Genel olarak olumsuz ve ihtiyatlı beklentilerle birlikte ankete katılanların %11’lik bir bölümü küresel toparlanmanın hızlanacağını düşünmekte. Yanıt veren katılımcıların çoğunluğu önümüzdeki üç yılda geleceği şekillendirecek ana akımların ya süreklilik ortaya koyan oynaklıklar-volatilite, çok yönlü sürpriz gelişmeler ve kırılmış yörüngelerden oluşacağını belirtmekteler. Bu akımlar ister istemez kazananları ve kaybedenleri daha da belirginleştirecek.

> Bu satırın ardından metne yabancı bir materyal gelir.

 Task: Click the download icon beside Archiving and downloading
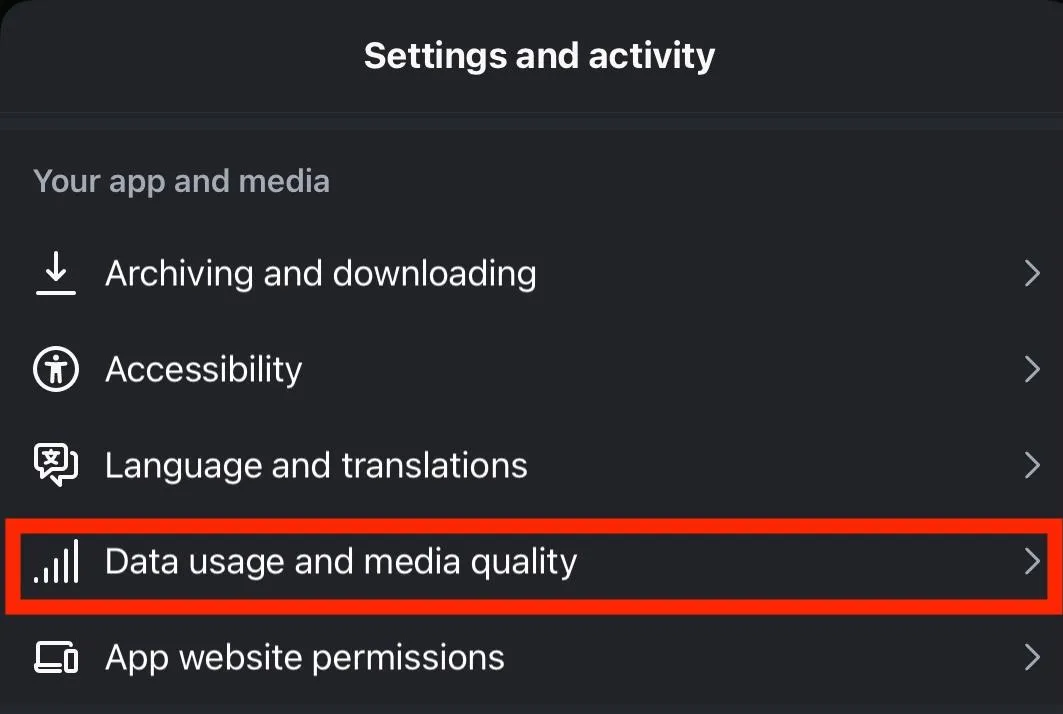56,272
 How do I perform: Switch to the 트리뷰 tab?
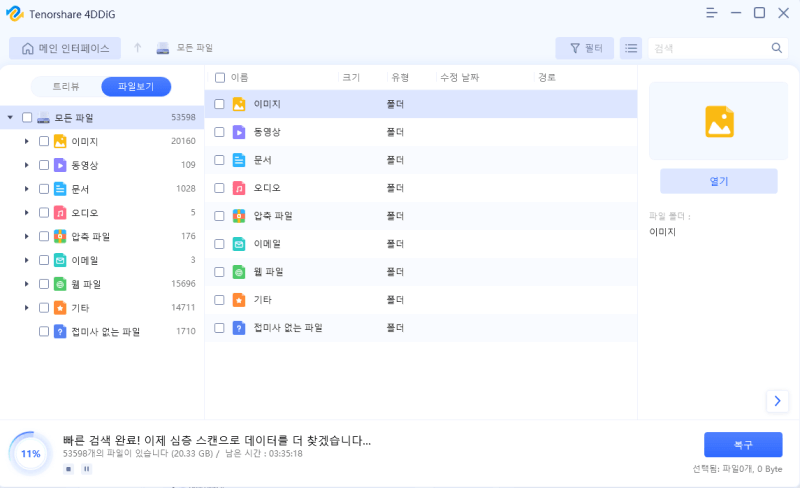66,87
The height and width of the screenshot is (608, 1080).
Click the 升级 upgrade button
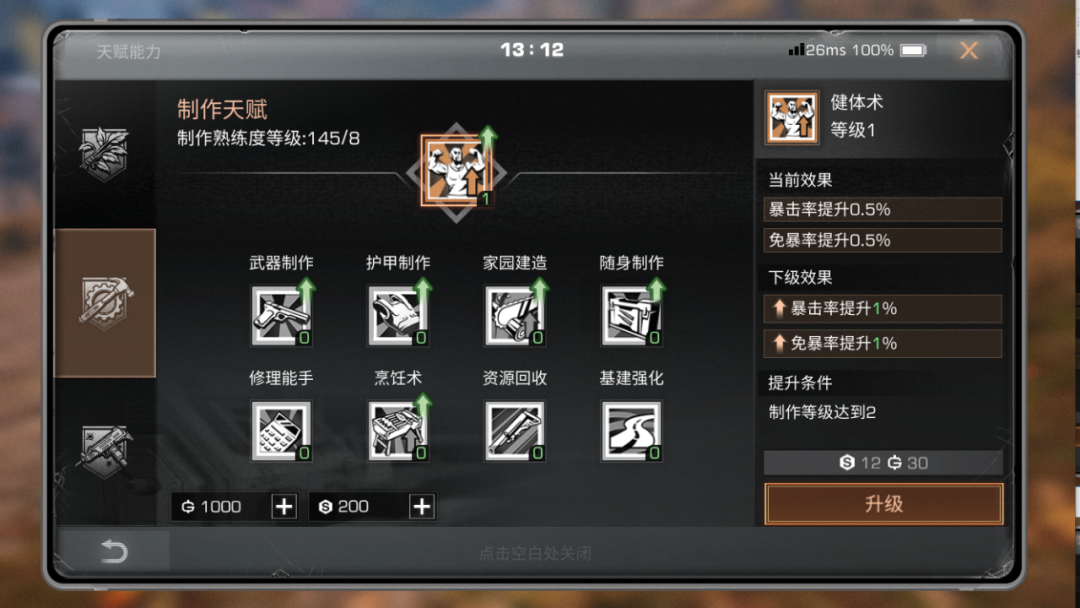[x=884, y=504]
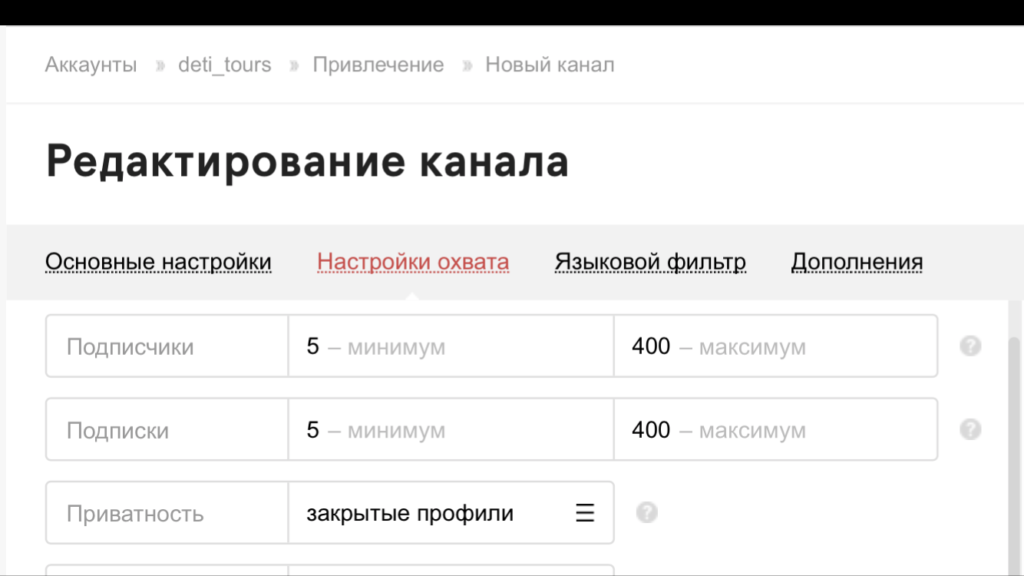Click the Подписчики maximum field
Viewport: 1024px width, 576px height.
coord(775,347)
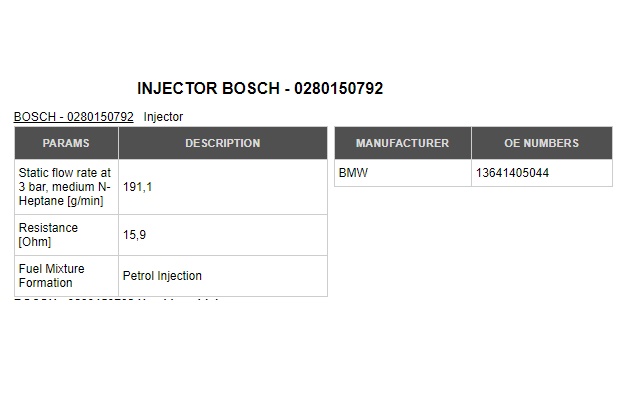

Gelecek 10 yıllık perspektif için dünyamızın sağlığı en çok dikkat edilen konu olma özelliğini taşıyor. Dünyanın karşı karşıya kalacağı en büyük risk gruplarından 5 adedinin çevresel konular olduğu belirtilmiş durumda. Bunlar; iklim değişikliği eylemlerinde başarısızlıklar, ekstrem hava koşulları ve biyoçeşitlilikte bozulma olarak en üst dilimde bulunan 3 tehdit olarak sıralanmakta.
Gelecek 10 yıl için görülen riskler arasında borç krizi ve jeo-ekonomik çatışmalar olarak ifade edilmekte. Teknolojik riskler arasında dijital eşitsizlik ve siber güvenlikte başarısızlıklar diğer kritik tehditler olarak görülmektedir. Pandemi ile birlikte tetiklenen ekonomideki sorunlar devam etmektedir. Dünyanın ekonomik görünümü zayıf şeklinde nitelenmektedir.
Küresel ekonominin 2024 yılına kadar %2.3 oranında daha küçük olacağı tahmin edilmektedir. Kendisini daha güçlü hissettiren riskler arasında artan emtia fiyatları, enflasyon ve borç stokuna işaret edilmektedir. Pandemiyle çok güçlü bir şekilde zarar gören ekonomik sistem işgücü piyasasındaki dengesizliklerle, korumacı politikalarla ve dijitale erişimde, eğitimde ve yetkinliklerde varolan uçurumlar, dünyayı yeni kırılmalara taşımakta.
Yolumuzu bulmak için sis çok yoğun. Yürümeli ama çok dikkatli bir şekilde adımlar atarak.